Various different systems of intonation or temperament, like those found on your electronic tuner, chiefly apply to tuning keyboard instruments like the piano or harpsichord.
Electronic tuners that provide various schemes of intonation are used for "early music", "historically-informed performance" and the like, to tune replicas of "historical" instruments to play music that was composed in the years before the modern system of 12-tone equal temperament came into popularity. Basically that's anything before the beginning of the 20th century, but it applies particularly to any music written before the beginning of the 19th century.
Bach, Handel and Vivaldi did not use modern 12-tone equal temperament like on the modern piano. Today, many people play music written by these composers on modern instruments in 12-tone equal temperament.
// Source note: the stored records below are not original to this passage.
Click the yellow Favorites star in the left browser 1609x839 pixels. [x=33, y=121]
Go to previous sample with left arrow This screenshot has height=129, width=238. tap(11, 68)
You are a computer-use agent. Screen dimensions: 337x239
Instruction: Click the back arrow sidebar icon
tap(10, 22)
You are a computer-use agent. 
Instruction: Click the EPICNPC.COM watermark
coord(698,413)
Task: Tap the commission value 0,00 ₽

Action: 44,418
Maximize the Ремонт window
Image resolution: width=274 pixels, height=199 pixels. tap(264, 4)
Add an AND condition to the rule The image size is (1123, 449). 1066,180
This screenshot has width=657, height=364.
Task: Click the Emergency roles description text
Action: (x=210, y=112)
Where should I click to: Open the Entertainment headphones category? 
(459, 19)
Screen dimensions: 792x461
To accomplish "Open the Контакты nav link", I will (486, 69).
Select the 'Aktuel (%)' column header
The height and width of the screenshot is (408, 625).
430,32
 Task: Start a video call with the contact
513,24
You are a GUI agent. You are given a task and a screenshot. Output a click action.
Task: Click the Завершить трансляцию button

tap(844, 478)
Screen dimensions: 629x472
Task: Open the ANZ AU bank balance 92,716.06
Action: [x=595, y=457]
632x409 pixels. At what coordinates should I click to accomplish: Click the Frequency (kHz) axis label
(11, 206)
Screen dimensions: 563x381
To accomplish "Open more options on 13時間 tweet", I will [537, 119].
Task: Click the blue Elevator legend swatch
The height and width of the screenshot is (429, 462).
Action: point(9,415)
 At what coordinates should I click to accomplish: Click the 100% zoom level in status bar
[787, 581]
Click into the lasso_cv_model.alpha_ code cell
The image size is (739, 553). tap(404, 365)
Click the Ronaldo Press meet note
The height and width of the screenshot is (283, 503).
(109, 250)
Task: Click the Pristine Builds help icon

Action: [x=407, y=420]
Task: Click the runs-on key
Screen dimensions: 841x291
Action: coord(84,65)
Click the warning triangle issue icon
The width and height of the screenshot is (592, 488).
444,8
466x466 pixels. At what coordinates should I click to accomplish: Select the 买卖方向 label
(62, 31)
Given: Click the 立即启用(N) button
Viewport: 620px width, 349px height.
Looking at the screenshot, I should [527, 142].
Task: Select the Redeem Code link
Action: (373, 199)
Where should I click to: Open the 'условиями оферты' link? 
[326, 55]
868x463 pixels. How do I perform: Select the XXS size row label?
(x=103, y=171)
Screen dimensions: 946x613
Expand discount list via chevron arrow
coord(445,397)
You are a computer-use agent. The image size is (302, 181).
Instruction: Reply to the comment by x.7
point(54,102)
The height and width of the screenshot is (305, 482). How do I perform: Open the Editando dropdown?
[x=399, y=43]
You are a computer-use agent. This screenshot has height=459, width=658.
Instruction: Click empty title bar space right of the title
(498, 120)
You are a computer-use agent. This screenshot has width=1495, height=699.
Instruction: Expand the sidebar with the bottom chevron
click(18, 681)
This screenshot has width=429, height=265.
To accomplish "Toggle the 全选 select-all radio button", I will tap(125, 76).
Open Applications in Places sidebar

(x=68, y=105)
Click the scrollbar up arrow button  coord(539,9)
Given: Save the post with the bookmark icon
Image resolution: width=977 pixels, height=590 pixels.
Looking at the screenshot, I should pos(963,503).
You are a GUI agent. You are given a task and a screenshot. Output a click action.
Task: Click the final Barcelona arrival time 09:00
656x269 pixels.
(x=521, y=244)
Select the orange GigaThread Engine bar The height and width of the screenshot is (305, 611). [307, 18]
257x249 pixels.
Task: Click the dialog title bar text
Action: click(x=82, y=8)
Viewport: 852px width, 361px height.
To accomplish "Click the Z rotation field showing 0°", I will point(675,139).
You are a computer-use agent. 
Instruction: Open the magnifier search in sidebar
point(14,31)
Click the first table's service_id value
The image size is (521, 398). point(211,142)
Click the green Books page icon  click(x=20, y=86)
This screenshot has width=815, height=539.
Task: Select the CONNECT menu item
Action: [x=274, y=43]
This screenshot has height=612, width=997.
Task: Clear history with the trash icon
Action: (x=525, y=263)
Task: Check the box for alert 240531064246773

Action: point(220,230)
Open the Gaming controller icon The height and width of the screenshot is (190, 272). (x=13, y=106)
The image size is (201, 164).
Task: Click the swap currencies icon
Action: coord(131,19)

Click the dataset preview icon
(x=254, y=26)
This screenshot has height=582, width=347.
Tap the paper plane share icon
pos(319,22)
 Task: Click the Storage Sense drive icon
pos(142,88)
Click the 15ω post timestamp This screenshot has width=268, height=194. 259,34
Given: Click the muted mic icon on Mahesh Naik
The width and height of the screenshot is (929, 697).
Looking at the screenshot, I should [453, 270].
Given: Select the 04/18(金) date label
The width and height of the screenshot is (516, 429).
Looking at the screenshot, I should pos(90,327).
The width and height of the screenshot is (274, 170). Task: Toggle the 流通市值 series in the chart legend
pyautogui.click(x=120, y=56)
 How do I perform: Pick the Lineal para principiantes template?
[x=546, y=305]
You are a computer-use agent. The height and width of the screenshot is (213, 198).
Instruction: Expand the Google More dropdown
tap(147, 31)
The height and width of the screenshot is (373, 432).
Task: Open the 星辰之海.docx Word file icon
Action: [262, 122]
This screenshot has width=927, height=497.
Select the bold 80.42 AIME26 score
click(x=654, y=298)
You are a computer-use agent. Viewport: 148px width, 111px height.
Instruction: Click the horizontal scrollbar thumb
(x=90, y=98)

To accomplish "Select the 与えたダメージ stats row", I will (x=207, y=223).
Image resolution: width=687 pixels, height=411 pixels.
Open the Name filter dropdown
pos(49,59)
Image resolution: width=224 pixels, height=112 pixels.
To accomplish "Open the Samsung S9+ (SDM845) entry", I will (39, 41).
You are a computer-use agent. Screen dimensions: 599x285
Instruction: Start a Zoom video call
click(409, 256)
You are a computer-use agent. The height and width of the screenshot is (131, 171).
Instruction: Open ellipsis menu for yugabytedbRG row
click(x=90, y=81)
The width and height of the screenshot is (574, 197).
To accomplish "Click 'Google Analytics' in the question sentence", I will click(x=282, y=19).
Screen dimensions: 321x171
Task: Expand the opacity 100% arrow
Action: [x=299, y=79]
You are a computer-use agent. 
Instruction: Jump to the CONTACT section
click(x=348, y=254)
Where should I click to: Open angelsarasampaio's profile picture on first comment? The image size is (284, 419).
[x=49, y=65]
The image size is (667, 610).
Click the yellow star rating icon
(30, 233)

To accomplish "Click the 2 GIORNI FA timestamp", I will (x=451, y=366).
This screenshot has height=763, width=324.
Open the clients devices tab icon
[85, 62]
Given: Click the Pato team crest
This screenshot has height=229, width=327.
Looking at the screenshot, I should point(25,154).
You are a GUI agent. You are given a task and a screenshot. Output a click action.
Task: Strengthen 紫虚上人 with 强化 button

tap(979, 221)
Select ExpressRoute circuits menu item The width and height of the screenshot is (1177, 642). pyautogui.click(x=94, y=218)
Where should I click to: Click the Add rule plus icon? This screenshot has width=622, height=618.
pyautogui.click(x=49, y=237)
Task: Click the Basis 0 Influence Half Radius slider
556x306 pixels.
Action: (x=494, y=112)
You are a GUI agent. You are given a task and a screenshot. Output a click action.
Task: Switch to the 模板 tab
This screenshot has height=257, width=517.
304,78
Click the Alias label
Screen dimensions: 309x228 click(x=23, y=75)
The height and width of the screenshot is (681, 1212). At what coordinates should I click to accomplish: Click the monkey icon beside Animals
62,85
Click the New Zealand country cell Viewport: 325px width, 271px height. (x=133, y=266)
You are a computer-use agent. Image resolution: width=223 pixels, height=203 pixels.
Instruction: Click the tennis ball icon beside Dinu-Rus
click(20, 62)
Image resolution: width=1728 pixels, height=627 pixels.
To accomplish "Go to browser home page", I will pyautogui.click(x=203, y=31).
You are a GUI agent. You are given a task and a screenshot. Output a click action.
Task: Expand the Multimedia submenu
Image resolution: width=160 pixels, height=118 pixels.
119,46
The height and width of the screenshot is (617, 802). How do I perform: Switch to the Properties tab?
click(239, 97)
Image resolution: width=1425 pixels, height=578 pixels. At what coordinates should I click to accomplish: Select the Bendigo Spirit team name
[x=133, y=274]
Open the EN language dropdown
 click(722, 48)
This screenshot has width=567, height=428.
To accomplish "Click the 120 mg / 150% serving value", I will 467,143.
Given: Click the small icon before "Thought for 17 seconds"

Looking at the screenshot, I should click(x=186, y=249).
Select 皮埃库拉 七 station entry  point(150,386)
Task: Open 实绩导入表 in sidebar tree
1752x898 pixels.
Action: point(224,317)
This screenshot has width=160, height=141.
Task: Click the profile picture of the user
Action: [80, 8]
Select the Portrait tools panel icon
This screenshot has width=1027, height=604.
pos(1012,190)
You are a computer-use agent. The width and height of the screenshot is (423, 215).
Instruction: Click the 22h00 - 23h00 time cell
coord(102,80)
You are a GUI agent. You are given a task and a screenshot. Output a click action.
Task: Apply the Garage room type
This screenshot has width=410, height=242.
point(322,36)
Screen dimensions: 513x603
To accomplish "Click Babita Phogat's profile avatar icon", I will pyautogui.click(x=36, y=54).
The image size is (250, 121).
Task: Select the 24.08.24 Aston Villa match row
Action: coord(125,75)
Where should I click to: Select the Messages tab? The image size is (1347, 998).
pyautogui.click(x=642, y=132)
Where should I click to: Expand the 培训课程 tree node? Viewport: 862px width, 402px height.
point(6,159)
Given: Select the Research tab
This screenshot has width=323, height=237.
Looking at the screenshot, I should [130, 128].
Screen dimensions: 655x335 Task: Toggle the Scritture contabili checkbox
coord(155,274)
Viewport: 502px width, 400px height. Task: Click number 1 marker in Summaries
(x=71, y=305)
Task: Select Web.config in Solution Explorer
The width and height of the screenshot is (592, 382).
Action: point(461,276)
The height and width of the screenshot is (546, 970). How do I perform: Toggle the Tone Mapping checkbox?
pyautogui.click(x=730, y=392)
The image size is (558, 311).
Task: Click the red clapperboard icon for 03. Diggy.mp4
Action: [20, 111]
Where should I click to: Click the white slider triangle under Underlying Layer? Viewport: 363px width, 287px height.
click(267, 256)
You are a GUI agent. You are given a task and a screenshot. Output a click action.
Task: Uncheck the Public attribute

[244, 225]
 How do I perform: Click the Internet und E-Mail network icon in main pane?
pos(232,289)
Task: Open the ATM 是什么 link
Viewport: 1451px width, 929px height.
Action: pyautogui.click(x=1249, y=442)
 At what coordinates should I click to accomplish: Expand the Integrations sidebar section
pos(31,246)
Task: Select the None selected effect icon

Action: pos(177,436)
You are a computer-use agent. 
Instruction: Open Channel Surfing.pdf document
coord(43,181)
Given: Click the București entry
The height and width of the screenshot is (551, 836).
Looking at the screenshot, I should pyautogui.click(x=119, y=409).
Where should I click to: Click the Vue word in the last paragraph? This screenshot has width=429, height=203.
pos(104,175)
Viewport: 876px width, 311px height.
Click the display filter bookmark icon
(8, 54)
However, there are some musicians who practice "early music" and "historically-informed performance", and they perform these pieces by these composers using the earlier tuning systems that these composers actually used when they composed the music.
I work for a Baroque chamber orchestra that plays replicas of instruments from circa 1640 to 1790, and they tune to A=415, a half-step lower than the modern system of A=440. They tune their harpsichord and organ to a fractional-comma mean-tone temperament system that only works well in certain keys, and all the other instruments (such as the Baroque violin, viola, cello, viola da gamba, and bass violone) play in tune with the harpsichord or organ. An electronic tuner with alternate historical temperaments is something that this group might conceivably use, although our harpsichordist is so experienced that he can tune his harpsichord to any of the commonly-used historical temperaments entirely by ear, without using any electronics. He starts with a single pitch from one tuning fork and listens carefully and counts the beats of slightly out-of-phase intervals as he tunes the harpsichord.